--- Data under study Enclosed Below ---
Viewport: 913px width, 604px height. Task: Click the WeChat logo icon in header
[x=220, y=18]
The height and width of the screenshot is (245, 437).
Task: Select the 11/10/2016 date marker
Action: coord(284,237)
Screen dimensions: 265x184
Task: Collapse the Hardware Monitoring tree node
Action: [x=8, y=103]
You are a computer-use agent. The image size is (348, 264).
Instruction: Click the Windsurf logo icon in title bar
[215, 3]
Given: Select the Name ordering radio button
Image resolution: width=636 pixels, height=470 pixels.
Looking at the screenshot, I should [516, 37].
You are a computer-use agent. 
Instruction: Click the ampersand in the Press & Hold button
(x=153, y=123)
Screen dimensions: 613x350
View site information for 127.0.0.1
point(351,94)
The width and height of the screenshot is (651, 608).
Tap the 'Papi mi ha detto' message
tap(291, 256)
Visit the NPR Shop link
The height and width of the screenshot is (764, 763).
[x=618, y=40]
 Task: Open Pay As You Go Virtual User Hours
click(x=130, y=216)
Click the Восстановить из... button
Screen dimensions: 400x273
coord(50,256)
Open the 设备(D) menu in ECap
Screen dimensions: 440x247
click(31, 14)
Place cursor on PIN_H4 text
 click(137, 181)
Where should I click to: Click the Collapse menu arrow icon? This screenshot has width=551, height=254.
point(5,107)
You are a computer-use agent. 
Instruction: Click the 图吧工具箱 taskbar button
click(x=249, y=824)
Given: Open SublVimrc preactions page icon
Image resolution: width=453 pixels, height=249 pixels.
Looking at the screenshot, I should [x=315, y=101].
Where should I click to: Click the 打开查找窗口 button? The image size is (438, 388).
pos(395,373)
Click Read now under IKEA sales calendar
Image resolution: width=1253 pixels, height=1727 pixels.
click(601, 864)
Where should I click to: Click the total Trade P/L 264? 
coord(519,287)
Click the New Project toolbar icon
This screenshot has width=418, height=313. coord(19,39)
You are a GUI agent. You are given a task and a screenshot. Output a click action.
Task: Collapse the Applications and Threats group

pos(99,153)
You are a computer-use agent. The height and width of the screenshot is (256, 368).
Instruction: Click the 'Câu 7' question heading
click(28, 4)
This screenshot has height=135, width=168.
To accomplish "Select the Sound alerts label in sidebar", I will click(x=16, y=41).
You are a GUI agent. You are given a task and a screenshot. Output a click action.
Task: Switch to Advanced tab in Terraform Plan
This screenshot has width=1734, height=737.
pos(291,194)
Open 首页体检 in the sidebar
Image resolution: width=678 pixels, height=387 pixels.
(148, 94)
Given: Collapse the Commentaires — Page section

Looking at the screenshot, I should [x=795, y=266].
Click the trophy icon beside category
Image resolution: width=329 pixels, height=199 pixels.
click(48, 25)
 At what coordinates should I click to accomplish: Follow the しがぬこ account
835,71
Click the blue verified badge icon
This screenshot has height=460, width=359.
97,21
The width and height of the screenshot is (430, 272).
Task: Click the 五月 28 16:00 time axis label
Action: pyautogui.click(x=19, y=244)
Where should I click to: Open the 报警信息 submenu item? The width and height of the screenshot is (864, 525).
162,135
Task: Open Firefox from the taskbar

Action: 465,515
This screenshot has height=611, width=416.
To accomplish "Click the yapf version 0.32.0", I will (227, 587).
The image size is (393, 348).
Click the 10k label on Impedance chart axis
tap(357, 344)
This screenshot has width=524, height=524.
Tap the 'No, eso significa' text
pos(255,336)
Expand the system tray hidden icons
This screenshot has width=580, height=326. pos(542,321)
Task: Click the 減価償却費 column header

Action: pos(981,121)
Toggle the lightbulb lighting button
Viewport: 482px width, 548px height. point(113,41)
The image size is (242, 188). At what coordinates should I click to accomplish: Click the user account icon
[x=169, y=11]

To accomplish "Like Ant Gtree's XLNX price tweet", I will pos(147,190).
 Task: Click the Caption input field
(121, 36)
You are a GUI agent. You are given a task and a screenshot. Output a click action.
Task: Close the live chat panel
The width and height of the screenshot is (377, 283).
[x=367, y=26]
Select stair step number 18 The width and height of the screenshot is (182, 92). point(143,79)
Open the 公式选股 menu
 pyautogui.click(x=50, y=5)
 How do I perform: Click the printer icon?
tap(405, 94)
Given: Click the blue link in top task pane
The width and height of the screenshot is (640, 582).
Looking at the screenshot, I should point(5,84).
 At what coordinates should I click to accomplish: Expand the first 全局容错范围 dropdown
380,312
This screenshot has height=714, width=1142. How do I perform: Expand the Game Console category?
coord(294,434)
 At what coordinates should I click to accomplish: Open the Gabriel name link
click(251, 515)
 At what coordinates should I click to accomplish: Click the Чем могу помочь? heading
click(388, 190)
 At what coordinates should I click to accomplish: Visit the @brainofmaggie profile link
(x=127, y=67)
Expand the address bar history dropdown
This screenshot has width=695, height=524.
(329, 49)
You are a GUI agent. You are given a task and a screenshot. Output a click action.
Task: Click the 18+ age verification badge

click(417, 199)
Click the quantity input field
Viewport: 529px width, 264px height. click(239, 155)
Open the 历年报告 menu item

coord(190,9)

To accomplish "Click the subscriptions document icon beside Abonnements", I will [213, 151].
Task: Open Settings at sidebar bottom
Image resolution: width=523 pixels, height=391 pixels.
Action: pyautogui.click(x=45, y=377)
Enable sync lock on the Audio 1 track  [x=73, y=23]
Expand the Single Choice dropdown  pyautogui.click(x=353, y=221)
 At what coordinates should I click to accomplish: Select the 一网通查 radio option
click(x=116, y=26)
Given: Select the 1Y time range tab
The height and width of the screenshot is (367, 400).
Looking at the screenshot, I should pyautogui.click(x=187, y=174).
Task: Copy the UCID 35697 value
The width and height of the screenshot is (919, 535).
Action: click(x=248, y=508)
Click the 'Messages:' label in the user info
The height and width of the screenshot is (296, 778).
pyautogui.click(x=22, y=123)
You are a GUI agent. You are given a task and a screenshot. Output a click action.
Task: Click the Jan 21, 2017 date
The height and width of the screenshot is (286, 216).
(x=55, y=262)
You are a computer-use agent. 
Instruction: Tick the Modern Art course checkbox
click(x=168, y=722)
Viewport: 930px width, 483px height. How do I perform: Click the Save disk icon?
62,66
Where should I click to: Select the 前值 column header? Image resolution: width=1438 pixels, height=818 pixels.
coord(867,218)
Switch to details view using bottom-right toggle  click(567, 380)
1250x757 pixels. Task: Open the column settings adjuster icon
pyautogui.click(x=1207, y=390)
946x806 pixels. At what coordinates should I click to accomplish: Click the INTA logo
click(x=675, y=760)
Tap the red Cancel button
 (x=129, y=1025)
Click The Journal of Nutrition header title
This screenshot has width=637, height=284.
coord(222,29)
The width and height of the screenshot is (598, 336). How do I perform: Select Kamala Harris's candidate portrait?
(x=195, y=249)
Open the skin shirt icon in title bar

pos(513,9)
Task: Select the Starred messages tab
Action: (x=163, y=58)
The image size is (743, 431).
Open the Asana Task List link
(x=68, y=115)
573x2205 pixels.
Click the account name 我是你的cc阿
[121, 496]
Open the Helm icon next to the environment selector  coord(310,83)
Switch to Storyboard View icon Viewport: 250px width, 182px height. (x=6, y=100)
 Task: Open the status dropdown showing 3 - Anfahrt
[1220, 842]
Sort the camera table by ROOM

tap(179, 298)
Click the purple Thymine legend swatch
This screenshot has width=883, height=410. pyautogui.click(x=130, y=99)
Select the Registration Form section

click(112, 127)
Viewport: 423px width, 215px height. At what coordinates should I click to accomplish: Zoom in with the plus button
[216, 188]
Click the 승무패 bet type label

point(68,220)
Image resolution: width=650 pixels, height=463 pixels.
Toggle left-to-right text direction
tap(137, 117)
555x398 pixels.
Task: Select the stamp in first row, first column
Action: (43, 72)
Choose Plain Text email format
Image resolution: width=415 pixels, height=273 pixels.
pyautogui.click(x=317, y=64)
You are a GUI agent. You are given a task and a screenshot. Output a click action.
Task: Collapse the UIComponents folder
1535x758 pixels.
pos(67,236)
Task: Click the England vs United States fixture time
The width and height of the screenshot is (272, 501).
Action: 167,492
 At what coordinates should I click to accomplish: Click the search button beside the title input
--- End of Enclosed Data under study ---
Required action:
Write out again only the lines from the one with "Task: Collapse the UIComponents folder" through the last line of the records above. Keep every word as it stands.

Reply to the exercise:
Task: Collapse the UIComponents folder
1535x758 pixels.
pos(67,236)
Task: Click the England vs United States fixture time
The width and height of the screenshot is (272, 501).
Action: 167,492
 At what coordinates should I click to accomplish: Click the search button beside the title input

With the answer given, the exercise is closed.